SUPPLIED RECORDS section start

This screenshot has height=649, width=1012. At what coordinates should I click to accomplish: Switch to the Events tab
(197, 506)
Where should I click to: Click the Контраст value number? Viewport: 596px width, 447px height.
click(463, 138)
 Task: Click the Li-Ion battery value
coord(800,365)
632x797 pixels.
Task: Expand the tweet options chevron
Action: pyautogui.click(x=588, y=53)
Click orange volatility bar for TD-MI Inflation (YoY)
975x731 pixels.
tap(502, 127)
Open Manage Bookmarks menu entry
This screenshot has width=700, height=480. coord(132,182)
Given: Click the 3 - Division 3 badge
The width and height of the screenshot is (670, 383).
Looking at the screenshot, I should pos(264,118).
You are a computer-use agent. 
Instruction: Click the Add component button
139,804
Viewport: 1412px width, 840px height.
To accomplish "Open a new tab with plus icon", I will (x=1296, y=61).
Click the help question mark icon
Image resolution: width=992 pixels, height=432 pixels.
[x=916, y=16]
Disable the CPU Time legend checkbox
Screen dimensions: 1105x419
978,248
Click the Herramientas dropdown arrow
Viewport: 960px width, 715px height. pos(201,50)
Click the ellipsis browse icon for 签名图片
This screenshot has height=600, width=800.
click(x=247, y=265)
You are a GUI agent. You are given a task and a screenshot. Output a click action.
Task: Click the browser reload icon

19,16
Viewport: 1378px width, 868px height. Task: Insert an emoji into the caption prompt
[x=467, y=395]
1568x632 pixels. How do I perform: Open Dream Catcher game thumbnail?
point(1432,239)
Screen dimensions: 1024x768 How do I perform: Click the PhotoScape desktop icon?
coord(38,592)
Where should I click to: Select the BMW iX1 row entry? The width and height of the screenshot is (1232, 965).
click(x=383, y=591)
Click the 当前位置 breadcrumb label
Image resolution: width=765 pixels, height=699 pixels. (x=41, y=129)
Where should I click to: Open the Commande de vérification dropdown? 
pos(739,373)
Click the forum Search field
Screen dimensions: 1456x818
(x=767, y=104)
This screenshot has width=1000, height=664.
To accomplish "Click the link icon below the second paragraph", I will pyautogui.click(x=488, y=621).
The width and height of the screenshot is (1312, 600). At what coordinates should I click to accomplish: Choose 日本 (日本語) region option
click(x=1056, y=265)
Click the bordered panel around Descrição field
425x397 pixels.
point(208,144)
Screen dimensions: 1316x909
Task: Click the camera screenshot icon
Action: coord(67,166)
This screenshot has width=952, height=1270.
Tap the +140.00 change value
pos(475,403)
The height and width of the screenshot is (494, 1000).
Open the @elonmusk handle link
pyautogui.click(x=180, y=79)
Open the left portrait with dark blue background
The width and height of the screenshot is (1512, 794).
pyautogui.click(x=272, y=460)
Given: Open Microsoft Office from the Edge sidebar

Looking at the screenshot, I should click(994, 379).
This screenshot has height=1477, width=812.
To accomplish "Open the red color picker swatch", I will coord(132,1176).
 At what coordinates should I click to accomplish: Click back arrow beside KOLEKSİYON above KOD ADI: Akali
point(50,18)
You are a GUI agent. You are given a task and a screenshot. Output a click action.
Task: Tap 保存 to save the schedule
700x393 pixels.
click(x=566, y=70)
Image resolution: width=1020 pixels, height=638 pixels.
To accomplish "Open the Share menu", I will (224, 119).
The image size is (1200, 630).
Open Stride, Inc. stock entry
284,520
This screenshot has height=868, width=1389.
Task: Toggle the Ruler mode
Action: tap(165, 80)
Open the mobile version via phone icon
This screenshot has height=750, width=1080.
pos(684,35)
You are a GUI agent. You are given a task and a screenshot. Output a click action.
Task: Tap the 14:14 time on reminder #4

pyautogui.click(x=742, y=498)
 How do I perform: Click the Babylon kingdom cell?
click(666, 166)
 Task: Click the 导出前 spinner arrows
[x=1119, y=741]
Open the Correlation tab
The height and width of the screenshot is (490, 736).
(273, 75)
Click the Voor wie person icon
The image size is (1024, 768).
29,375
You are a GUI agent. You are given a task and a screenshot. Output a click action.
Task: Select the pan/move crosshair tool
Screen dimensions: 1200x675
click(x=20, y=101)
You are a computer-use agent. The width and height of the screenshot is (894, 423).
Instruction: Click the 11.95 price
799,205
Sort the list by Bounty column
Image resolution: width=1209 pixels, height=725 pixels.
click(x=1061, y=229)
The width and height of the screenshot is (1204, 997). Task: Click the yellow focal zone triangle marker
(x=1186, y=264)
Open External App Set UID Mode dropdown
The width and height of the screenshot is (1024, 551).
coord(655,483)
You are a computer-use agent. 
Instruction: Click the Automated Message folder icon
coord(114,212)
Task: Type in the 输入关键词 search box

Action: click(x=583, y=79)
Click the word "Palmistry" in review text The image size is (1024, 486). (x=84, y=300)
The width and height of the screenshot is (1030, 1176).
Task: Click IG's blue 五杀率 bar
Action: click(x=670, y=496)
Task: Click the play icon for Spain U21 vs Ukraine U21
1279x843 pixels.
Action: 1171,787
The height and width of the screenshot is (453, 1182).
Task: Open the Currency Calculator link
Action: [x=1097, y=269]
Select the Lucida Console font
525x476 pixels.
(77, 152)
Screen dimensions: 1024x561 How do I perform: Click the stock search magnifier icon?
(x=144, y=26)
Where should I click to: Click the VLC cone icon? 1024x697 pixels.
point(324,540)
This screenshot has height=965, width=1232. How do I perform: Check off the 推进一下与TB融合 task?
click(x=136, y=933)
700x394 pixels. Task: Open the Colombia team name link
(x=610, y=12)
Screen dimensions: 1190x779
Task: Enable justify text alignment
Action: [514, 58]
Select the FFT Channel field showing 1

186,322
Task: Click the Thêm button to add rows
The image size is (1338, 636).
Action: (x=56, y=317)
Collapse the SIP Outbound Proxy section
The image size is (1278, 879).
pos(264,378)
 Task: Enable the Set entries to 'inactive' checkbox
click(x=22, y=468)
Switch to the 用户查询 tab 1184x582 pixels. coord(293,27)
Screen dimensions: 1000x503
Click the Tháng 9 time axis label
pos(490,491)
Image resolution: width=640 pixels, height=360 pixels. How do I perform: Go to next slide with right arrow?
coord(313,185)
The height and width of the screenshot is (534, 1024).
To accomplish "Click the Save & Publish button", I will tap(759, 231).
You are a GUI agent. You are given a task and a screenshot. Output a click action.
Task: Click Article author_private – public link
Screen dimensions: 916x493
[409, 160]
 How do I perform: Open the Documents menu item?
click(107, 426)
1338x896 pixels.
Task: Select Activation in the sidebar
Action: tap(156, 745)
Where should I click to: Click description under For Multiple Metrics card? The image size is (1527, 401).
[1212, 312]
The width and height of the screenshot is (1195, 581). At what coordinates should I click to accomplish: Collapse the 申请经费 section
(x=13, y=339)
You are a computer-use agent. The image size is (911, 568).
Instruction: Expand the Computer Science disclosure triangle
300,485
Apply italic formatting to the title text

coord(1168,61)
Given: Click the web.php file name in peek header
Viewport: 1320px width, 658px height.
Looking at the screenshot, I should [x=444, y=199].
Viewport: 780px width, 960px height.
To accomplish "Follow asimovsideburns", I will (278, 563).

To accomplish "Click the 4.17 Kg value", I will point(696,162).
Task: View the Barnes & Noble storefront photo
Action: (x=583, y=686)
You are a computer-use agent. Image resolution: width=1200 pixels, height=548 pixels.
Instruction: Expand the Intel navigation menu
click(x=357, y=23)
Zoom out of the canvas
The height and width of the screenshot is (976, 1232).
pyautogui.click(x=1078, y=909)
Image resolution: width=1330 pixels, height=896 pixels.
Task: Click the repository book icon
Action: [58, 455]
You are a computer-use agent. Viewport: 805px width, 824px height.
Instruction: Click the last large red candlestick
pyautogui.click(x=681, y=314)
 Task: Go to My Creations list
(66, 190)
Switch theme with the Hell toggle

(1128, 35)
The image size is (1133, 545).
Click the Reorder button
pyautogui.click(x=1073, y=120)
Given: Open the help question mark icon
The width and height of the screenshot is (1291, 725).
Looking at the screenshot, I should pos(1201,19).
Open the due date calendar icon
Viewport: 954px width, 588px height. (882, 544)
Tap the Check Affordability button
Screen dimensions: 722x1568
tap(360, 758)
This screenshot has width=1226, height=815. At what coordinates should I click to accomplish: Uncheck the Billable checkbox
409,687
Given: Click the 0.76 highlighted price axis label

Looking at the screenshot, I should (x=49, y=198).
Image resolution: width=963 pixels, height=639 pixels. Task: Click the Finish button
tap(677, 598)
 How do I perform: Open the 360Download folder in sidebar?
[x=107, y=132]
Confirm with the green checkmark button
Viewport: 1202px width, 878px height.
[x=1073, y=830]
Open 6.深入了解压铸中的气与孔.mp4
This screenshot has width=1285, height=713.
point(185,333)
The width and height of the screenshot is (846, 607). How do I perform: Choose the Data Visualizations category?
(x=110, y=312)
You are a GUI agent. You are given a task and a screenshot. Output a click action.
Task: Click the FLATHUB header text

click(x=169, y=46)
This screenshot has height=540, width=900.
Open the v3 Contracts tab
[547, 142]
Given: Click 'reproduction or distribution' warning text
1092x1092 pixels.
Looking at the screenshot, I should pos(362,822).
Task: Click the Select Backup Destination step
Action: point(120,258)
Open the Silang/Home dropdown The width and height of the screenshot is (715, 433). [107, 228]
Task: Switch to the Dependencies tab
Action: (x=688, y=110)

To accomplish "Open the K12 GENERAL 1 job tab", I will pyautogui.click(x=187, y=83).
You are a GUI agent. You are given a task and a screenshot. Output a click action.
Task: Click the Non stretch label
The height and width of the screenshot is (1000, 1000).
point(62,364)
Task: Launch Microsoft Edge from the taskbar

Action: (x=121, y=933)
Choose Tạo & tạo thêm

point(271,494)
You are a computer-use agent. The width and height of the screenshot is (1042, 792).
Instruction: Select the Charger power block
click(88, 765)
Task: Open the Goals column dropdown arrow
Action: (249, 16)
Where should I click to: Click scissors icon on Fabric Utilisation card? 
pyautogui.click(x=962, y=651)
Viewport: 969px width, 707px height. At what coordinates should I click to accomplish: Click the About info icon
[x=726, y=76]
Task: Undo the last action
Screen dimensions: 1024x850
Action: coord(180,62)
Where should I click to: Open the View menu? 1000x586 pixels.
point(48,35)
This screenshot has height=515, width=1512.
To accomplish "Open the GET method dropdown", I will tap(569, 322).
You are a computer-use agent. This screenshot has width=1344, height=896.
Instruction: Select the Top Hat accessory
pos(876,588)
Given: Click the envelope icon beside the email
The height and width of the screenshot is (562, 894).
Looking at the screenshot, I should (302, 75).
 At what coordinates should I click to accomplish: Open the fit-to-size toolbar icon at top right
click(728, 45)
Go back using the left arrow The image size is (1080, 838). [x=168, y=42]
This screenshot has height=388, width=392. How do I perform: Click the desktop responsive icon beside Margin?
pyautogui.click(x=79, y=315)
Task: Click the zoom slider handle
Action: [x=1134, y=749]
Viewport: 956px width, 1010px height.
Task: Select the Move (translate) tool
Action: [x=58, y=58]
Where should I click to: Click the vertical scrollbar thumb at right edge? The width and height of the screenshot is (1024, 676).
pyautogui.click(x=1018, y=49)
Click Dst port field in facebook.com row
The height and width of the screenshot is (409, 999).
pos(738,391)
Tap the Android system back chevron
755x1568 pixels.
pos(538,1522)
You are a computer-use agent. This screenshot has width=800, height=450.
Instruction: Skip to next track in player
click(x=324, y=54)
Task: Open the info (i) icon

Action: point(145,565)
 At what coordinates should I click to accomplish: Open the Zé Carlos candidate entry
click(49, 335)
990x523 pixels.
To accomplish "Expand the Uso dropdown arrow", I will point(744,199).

SUPPLIED RECORDS section end

» **TASK REQUIREMENTS**
Find where the line with "Task: Launch Microsoft Edge from the taskbar" sits in the material above, then copy exactly from it through the line with "is (1042, 792).". Add no other line.

» **YOUR SOLUTION**
Task: Launch Microsoft Edge from the taskbar

Action: (x=121, y=933)
Choose Tạo & tạo thêm

point(271,494)
You are a computer-use agent. The width and height of the screenshot is (1042, 792).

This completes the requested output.